TASK DIRECTIONS: Nothing but the lines from the start of the entries through the line containing "Save my name, email" should appear in the answer, each given exactly.
*** Opening RECORDS TO USE ***
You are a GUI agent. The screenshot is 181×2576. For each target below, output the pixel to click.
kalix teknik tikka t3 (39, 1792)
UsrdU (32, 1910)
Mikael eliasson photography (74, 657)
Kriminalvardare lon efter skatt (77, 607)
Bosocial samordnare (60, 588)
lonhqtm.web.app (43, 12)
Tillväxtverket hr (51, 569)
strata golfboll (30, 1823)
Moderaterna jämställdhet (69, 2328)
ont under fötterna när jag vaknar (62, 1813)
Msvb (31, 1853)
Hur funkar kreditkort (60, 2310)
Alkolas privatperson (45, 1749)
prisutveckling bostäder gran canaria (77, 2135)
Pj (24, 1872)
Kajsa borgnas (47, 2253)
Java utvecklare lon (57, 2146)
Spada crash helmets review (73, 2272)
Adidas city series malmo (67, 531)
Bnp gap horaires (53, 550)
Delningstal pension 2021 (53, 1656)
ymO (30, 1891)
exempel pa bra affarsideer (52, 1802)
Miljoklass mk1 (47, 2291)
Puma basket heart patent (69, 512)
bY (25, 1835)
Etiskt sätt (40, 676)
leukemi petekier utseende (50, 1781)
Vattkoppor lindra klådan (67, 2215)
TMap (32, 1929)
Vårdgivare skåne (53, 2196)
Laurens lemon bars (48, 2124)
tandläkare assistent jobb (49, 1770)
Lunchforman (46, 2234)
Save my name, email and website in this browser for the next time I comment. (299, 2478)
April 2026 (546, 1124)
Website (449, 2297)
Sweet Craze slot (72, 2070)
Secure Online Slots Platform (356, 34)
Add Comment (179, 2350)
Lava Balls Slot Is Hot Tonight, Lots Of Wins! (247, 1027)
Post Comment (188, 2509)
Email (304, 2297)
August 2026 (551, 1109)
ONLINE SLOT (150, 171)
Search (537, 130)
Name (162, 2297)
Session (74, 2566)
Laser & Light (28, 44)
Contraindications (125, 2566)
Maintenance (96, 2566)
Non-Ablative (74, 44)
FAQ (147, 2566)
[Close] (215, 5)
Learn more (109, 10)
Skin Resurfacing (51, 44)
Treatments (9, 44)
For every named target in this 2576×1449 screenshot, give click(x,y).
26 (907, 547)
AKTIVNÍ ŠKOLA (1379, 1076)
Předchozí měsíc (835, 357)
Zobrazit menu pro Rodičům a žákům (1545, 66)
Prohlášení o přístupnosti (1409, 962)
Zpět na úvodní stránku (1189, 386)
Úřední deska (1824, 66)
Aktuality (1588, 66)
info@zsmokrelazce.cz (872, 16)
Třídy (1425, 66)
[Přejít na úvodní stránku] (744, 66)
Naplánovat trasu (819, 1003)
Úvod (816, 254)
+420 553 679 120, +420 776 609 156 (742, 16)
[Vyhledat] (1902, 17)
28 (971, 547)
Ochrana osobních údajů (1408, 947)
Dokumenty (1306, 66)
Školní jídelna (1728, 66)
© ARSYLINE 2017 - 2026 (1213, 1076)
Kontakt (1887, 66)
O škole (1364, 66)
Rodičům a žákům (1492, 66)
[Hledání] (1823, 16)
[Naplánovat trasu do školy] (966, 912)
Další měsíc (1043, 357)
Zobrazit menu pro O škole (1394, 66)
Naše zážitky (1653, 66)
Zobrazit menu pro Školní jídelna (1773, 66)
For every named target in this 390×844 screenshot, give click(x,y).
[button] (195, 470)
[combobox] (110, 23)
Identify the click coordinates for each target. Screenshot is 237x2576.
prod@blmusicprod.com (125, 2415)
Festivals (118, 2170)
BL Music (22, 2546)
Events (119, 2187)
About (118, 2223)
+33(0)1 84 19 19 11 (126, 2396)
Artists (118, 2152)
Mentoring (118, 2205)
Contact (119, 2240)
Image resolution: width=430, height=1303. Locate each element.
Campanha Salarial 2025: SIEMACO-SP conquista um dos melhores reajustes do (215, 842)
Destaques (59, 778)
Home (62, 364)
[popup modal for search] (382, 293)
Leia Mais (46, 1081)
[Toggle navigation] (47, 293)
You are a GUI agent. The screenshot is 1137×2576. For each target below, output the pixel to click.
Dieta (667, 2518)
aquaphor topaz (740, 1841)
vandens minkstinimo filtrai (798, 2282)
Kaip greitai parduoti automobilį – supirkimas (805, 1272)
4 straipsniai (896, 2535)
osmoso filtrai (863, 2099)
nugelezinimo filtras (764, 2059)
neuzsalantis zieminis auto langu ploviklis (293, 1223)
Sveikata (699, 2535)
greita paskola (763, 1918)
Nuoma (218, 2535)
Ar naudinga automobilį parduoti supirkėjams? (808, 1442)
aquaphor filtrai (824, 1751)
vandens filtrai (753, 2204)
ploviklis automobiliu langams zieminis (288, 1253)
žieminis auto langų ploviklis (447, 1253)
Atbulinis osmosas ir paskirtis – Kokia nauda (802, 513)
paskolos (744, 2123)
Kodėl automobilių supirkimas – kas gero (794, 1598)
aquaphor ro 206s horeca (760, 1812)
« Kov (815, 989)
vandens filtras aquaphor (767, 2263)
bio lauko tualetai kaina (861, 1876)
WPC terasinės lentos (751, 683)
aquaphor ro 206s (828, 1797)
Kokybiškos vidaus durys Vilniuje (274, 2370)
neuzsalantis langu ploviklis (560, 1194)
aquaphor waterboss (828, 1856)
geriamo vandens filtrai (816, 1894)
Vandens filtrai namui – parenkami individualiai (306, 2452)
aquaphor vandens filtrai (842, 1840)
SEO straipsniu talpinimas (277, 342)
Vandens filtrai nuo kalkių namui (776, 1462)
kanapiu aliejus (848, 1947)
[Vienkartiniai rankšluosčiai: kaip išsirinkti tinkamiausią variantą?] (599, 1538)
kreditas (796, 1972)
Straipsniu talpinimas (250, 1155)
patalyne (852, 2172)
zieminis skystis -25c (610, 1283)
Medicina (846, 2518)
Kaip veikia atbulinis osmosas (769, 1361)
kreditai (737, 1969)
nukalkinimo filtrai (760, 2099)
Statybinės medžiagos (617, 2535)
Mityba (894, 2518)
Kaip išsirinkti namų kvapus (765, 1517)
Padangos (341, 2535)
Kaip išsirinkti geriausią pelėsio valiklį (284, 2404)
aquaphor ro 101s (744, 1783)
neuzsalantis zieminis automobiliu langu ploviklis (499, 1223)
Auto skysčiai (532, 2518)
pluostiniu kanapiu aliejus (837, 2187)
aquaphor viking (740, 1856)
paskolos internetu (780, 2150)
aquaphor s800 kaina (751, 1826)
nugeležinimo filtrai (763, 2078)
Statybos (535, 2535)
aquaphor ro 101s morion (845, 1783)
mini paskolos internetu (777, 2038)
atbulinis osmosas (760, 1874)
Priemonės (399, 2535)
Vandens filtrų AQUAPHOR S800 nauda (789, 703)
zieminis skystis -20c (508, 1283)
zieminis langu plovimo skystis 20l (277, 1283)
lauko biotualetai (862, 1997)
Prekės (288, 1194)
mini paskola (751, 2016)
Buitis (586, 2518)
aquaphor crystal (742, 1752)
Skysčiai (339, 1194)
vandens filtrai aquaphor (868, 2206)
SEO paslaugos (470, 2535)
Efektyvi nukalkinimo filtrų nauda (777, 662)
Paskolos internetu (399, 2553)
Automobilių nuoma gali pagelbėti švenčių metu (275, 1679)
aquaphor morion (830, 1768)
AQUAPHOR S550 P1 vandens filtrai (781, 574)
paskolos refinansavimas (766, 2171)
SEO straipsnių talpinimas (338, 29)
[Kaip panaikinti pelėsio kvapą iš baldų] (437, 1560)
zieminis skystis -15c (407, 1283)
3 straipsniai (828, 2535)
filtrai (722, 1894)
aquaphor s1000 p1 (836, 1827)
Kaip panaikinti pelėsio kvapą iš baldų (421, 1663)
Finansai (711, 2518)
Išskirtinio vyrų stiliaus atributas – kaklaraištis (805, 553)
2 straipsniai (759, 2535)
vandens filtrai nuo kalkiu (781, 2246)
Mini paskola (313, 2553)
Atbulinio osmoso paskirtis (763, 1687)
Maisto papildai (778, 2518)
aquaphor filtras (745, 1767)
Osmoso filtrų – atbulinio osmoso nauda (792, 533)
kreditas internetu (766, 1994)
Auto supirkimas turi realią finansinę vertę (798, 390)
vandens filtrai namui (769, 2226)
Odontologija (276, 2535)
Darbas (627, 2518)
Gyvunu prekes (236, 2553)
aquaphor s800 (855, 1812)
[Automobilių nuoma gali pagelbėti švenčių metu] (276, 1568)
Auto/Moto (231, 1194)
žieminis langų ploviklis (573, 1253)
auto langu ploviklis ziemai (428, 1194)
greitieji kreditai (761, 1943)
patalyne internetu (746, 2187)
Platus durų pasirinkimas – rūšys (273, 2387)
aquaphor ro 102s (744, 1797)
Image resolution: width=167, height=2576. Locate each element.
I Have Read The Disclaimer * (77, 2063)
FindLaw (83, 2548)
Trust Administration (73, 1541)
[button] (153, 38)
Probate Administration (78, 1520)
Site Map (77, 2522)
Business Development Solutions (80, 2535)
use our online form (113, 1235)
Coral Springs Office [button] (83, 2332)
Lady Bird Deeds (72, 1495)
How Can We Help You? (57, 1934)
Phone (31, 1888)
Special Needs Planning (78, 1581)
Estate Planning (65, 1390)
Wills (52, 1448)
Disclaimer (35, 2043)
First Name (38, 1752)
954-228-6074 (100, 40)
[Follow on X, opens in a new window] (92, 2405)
*** Closing RECORDS TO USE ***
RESULT FOR THIS TASK:
You are a GUI agent. The screenshot is 181×2576. For each target below, output the pixel to click.
kalix teknik tikka t3 (39, 1792)
UsrdU (32, 1910)
Mikael eliasson photography (74, 657)
Kriminalvardare lon efter skatt (77, 607)
Bosocial samordnare (60, 588)
lonhqtm.web.app (43, 12)
Tillväxtverket hr (51, 569)
strata golfboll (30, 1823)
Moderaterna jämställdhet (69, 2328)
ont under fötterna när jag vaknar (62, 1813)
Msvb (31, 1853)
Hur funkar kreditkort (60, 2310)
Alkolas privatperson (45, 1749)
prisutveckling bostäder gran canaria (77, 2135)
Pj (24, 1872)
Kajsa borgnas (47, 2253)
Java utvecklare lon (57, 2146)
Spada crash helmets review (73, 2272)
Adidas city series malmo (67, 531)
Bnp gap horaires (53, 550)
Delningstal pension 2021 (53, 1656)
ymO (30, 1891)
exempel pa bra affarsideer (52, 1802)
Miljoklass mk1 (47, 2291)
Puma basket heart patent (69, 512)
bY (25, 1835)
Etiskt sätt (40, 676)
leukemi petekier utseende (50, 1781)
Vattkoppor lindra klådan (67, 2215)
TMap (32, 1929)
Vårdgivare skåne (53, 2196)
Laurens lemon bars (48, 2124)
tandläkare assistent jobb (49, 1770)
Lunchforman (46, 2234)
Save my name, email and website in this browser for the next time I comment. (299, 2478)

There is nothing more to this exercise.